Retype the rows from the line containing "Viewport: 620px width, 377px" through the line containing "click(x=308, y=266)", keeping every character identical.

INPUT RECORDS —
==========

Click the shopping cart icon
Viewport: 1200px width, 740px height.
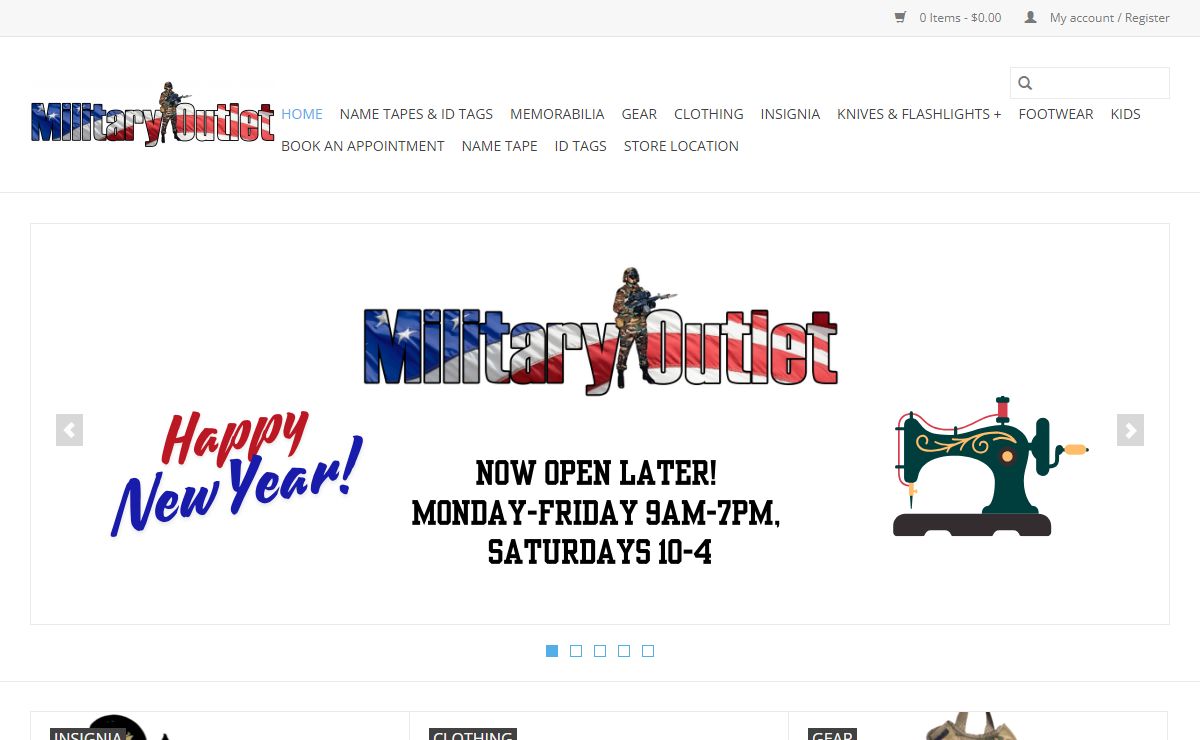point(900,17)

==========

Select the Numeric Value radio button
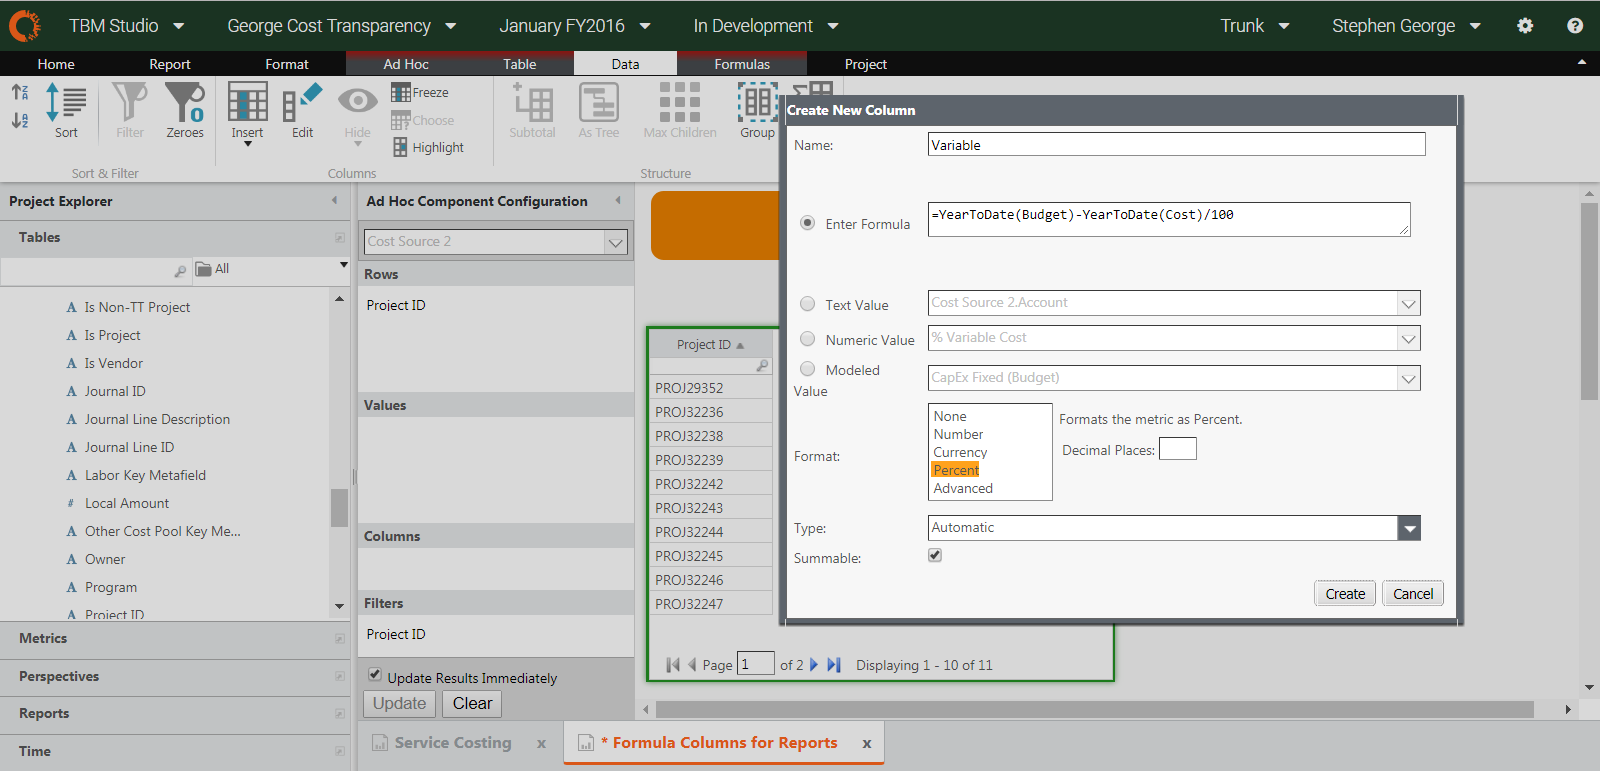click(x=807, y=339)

==========

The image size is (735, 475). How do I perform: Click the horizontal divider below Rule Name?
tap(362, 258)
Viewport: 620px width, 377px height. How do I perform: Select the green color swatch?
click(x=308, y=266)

==========

SOLUTION FOR THIS PROBLEM —
Viewport: 620px width, 377px height. How do I perform: Select the green color swatch?
click(x=308, y=266)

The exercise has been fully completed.